╭──
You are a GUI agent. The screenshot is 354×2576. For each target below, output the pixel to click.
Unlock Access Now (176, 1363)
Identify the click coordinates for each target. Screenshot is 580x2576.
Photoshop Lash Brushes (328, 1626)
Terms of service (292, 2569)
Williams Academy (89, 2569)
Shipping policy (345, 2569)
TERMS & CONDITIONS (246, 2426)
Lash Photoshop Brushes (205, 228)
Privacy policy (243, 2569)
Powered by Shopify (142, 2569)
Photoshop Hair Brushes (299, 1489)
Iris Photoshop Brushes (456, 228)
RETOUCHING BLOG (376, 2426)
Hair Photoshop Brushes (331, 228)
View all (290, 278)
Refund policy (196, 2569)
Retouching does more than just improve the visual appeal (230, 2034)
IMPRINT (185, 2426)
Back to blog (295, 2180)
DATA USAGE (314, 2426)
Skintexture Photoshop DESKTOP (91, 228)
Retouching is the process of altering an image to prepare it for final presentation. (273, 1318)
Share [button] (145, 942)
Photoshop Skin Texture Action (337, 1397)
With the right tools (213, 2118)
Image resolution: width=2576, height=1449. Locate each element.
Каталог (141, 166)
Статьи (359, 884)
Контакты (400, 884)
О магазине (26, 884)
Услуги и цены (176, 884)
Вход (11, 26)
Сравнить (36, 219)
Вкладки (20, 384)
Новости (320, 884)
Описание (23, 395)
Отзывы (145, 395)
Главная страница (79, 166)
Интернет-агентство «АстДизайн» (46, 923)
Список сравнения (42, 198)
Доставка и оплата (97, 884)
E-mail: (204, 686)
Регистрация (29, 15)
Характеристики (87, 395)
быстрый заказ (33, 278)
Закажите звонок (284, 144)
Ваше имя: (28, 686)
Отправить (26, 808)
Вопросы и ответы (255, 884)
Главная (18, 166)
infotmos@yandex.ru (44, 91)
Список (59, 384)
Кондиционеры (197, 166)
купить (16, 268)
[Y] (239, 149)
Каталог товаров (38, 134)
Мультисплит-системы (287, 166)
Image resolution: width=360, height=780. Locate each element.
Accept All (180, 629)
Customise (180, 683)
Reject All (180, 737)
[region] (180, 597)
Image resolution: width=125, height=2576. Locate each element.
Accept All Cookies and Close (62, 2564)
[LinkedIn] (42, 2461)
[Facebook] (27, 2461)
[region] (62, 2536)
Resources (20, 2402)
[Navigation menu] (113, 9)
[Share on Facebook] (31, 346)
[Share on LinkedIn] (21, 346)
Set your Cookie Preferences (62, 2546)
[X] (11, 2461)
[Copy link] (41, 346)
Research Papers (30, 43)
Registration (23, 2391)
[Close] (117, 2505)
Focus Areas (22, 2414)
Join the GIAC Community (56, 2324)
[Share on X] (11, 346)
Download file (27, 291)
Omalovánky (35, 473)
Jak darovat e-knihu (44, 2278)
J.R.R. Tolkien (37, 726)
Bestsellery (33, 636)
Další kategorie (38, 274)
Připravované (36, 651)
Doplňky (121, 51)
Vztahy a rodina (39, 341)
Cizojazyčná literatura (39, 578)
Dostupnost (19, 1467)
╰──
* REQUIRED WORK *
Say the number of data lines holding "Locate", without any other words.

* EXERCISE OUTPUT *
3